ABSTRACT

The conclusion provides the usual overview of the main themes of the book, while also considering the contemporary relevance of Florensky’s philosophical project. While the focus of the material is on Florensky’s theory of the icon, this is not a book about art history, but about religious philosophy and more concretely the Russian full unity movement. Florensky’s thought is firmly rooted in this religious-philosophical tradition, which goes back to the Slavophiles and, later, Soloviev. At the same time, it was unique to Florensky to re-sound well-known Eastern Orthodox theological ideas (such as the Palamite teaching on divine essence and energies, the doctrine of theosis, etc.) by drawing their visual implications. This approach draws bridges to contemporary debates on the “religious” and “pictorial turn.”

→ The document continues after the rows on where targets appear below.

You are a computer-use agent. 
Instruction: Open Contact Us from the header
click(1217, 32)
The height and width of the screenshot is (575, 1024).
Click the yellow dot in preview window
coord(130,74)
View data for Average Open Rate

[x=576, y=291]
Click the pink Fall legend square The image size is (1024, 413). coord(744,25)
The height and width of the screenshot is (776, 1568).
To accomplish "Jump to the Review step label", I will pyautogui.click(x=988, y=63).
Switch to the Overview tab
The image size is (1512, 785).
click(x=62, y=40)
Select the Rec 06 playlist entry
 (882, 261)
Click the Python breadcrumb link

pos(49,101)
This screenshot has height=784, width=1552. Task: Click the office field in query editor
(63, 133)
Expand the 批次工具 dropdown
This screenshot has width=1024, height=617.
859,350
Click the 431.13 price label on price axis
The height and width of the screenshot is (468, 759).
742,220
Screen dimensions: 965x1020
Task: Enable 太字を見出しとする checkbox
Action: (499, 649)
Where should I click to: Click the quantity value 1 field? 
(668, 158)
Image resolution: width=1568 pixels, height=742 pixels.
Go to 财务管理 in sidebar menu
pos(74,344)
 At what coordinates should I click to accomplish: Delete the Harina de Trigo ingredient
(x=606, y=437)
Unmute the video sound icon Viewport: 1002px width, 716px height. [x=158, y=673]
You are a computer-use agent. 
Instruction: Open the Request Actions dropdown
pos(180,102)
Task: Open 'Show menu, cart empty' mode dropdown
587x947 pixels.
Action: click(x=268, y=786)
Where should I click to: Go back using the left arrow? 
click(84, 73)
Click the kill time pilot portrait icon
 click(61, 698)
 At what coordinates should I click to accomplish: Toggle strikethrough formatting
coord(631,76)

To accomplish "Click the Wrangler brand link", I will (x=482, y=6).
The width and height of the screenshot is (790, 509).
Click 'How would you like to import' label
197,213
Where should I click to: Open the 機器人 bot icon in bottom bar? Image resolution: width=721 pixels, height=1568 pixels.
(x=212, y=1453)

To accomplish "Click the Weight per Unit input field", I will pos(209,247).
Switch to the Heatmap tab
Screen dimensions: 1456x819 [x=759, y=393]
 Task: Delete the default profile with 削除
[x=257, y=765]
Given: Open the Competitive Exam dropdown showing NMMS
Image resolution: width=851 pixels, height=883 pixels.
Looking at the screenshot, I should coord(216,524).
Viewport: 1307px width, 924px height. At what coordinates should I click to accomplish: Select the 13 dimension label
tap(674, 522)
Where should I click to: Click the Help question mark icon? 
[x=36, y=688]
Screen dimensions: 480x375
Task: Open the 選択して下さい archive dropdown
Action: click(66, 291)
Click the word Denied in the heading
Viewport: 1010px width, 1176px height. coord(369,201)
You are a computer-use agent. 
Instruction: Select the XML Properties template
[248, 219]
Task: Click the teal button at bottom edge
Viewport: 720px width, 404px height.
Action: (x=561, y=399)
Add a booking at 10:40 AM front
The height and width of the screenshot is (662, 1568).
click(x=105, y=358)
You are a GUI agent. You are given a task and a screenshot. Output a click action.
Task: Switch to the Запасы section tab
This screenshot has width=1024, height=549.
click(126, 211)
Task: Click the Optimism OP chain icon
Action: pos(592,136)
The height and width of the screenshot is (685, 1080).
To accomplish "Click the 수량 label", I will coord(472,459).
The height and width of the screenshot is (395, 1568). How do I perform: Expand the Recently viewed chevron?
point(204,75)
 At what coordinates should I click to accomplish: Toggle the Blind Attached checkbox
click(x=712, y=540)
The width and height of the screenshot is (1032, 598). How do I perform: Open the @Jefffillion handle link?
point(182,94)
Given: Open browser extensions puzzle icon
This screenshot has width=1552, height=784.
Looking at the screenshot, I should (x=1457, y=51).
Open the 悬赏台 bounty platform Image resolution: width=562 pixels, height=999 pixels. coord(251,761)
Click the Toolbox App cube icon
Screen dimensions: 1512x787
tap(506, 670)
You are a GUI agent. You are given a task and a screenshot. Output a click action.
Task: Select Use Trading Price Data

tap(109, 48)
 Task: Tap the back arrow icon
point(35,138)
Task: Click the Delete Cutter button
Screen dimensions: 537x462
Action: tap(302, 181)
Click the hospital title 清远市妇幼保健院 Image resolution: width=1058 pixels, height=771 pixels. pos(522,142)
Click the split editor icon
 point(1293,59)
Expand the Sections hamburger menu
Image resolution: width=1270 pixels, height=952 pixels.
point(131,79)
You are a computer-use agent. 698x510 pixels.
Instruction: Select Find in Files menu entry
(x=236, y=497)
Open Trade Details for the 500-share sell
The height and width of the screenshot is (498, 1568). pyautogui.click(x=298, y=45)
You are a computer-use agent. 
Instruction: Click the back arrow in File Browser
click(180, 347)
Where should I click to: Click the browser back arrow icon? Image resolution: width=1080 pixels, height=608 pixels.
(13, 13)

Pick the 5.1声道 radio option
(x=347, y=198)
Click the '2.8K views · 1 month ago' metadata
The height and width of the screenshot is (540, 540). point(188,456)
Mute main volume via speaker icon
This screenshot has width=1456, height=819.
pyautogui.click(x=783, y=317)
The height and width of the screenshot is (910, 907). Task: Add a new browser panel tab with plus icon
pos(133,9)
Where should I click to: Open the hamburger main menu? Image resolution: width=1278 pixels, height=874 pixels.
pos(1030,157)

Florensky’s writings under consideration are, as a rule, a reaction to contemporary events: the Name-Worshipping controversy, Picasso’s paintings in Moscow, the fascination of the avant-garde with Non-Euclidean geometry, and Bolshevik cultural policy on religious art. More generally, they attack the reigning paradigm of Western philosophy, particularly Kant and, ultimately, the Enlightenment project of modernity. The solutions that Florensky offers are based on overcoming false oppositions of thought in an overreaching project of religious modernity.